It is known that, in order to obviate the fragility of thermoplastic materials, a generally used technique consists in blending them with relatively small amounts of elastomers.
According to these techniques, certain amounts of elastomers, typically within the range of from 5 to 35% by weight, are incorporated and dispersed inside the rigid thermoplastic matrix and the resulting material is thereby given characteristics of impact and crack resistance, elongation at break, and crack energy several times higher than the thermoplastic resin used as the starting material.
In case of transparent polymers such as, e.g., the acrylic resins, dispersing inside them an elastomeric phase according to the known techniques may have an adverse effect on optical properties, such as an increase in haze, which is the more marked the more different from each other are the refractive indices of the continuous resin phase and of the dispersed elastomeric phase.
In order to obviate such a drawback, compositions were proposed, e.g., in U.K. patents Nos. 1,001,953 and 994,924, which are based on acrylic resins, such as polymethylmethacrylate, intimately blended with grafted materials comprising an elastomeric core coated with analogous acrylic resins.
Finished articles obtained from these compositions showed good mechanical properties, and values of optical properties similar to those of the acrylic resin used as the starting material, at room temperature, but they tended to opacify at even slightly different temperatures.

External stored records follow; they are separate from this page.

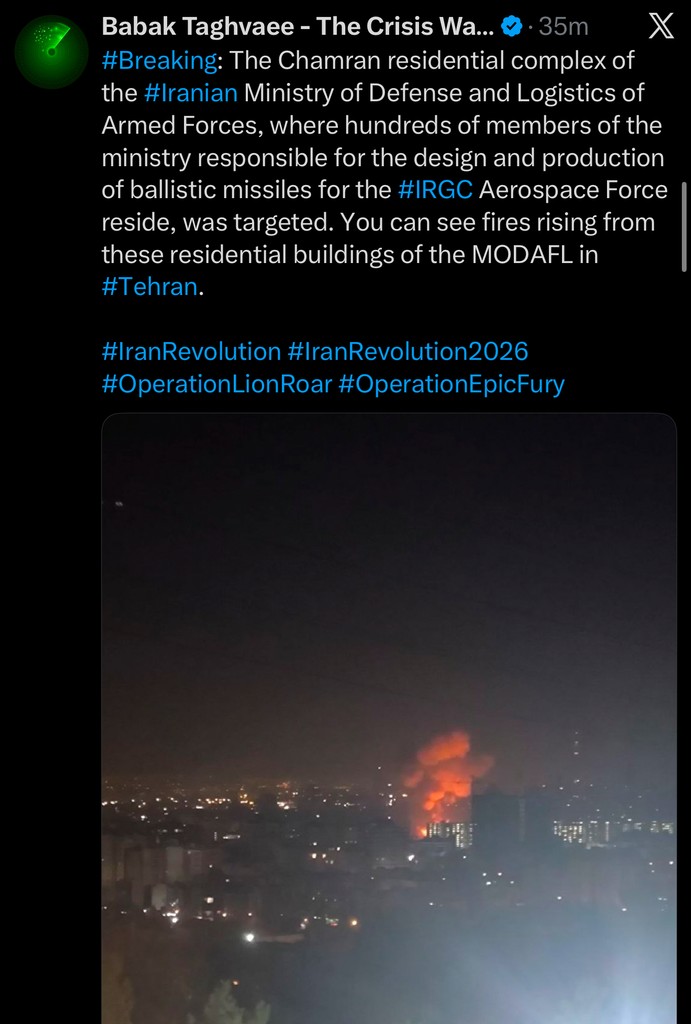Click the blue verified checkmark badge
The width and height of the screenshot is (691, 1024).
coord(511,27)
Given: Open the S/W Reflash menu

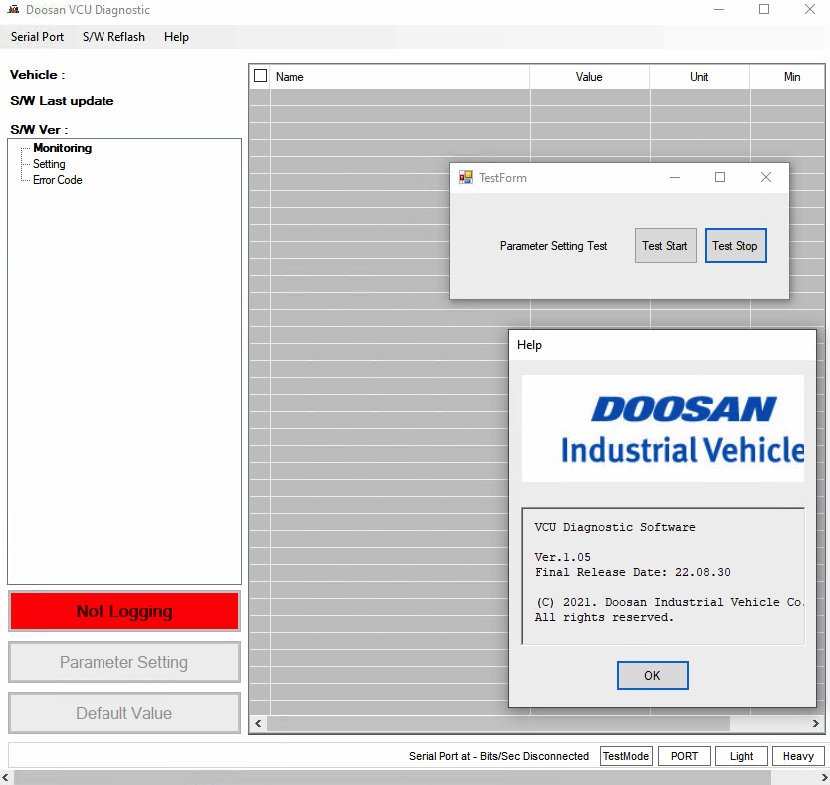Looking at the screenshot, I should pyautogui.click(x=114, y=37).
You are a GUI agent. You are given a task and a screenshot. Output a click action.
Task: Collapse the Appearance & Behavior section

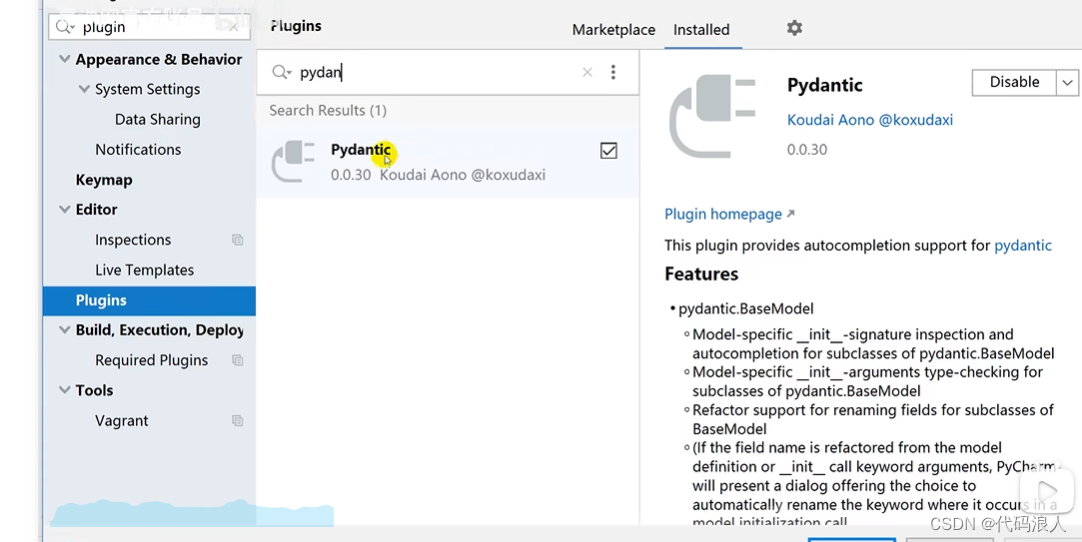64,59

Further transparent compositions were subsequently proposed, wherein the above drawback was overcome.
These compositions, comprising a continuous phase, the acrylic resin, and a dispersed phase constituted by substantially spherical polymeric particles of multi-layer type, make it possible to obtain finished articles endowed with satisfactory optical properties over a wide temperature range.
The multi-layer particles consist of a central core, based on acrylic resins, on which are grafted a plurality of layers of resin, or of acrylic elastomer, having different compositions.
But in this case too, the compositions are not without drawbacks; in fact, such multi-layer products, obtained in aqueous emulsion, are constituted by particles having variable dimensions and diameters, with values which, although having an average value within the required limits to provide a reinforced thermoplastic matrix, are distributed over very wide ranges.
This fact may gave an adverse effect on the properties of the finished articles, in that the particles having dimensions smaller than the average value turn out not to be efficacious in improving the mechanical properties, and the particles having larger dimensions can reduce the optical qualities of the end products to which impact-resistance properties have been imparted.
Besides the above, the end articles obtained from acrylic resins modified with the multi-layer polymeric products, even if they show rather satisfactory optical properties with varying temperatures, nevertheless show a more or less light blue hue, which cannot be eliminated even if suitable optical modifiers are used. Such a phenomenon, generally indicated by the term "color reversal", can be observed in transparent heterophase systems when the refractive index of the dispersed phase is even only slightly higher than that of the continuous phase.
Thus, such end articles have poorer aesthetic properties than those of the acrylic resin as such.